I need help. Off seroquel and going crazy. How can I help withdrawals?
it's very difficult to tell you what to do.
True mood stabilization starts at 150 whereas for sleep 50mg. so your friend may be right if you can go back to 50 only for a few weeks. Perhaps this can help except that you should ask your pdoc 1st. It all depends on your withdrawal period because you said you stopped seroquel "2 weeks ago" which is not enough. I am on seroquel a year now and reached a year ago 300 now am on 125. I was on 150 only 2 months ago and only succeeded in bringing it down to 25 in 2 months. Withdrawal is extremely difficult with seroquel.
If i were you i would be happy for the 4 hrs sleep at the moment then i suppose it will increase with time when the seroquel leaves your body for good. As to the running after getting off bed. I don't get you here, whether this is a custom that you do usually i.e. sports or just the meds. Because I once tried lithium for one day to check mood stabilizers and the same phenomenon occurs i started running in the house, so it could be the lithium and the seroquel was masking it. So as seroquel was gone you got the side effect of lithium. People get used to the latter i didn't for even one day.
The best thing go back to your pdoc in this.
good luck
will i always feel sleepy taking seroquel? bin takin it for 3 months, 50 mg twice a day, ? how can you avoid the sedation?had to have a break from work, have rapid mood swings and boarderline personality disorder.
when I was on Seroquel I developed nightmares so I stopped after a couple of weeks (and talking to the DR) but unfortunately I still have terrible nightmares every night... I'm now on Trazodone, 50mg, very low dose, and it knocks me out in about an hour and I sleep fine most nights. I know we can't suggest/recommend any meds, but you can mention it to your DR and see what they have to say about it. Also, look up other sleep meds on the net and bring the list next time you have an appt with your DR so you can discuss your options. I wish you well. I know it's not fun being up all night.
I started on regular Seroquel after a manic episode that had psychotic features. I was stable for 3 years. I had lost a lot of weight, and the Seroquel dose started to give me a harmless but uncomfortable side effect. My dr at the time said I shouldn't be on it since I wasn't currently having psychotic symptoms and tapered me off it. I went from 450mg to 150mg and I was unable to sleep and my thoughts were disjointed. The dr said my brain just had to get used to having to fall asleep on its own and prescribed a huge dose of Xanax. As a result I went into months of rapid cycling- which I'd never experienced before ever. I went to a different psych dr and she put me on Seroquel extended release. I don't get the uncomfotable side effect, my thoughts are coherent, and I sleep. It took a couple of months to balance out again.
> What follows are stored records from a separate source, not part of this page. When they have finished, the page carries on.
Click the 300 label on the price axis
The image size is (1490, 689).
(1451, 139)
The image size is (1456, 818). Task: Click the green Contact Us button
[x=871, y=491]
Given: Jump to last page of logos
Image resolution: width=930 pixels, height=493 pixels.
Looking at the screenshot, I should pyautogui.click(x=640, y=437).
In my opinion, if you have bipolar disorder, you do what you gotta do to keep things stable and if that means your brain needs Seroquel to fall asleep, so be it; there could be worse things. I think being dependent on a little Seroquel is better than being dependent on a sleeping pill or sedative, but if I need a little Xanax in addition to the Seroquel, I don't feel as paranoid or guilty about it anymore because I understand that in my situation sleep is priority one and I know I am not abusing it.
Never heard the turm " dusting " I take 100mgs. of seroquel @ bedtime + 2 one mg. mealotion,mainly for sleep but truthfully the next day benifits from the seroquel was a surprise.Pleasant.
There is a extended release form that may work better for you and you might not feel so sluggish the next day.
I would talk it over with my pdoc. and see what else is out there,before you loose too much sleep. Good Luck
You should really talk to your doctor, it sounds like you are hypomanic. Why are you off the drug? It's a pretty standard treatment for hypomania. Imovane should be carefully taken as well, only take it as per prescribed.. We can't suggest what doses to take of the Seroquel, but the sooner you can see your pdoc the better.
If you need it for mood stabilization or antipsychotic purposes that's one thing. You might need to go back on it or ask about other options. If not the medication Rozerem is a sleep aide that works like melatonin to adjust the sleep cycle and is safe and non addictive. You could ask your psychiatrist about that.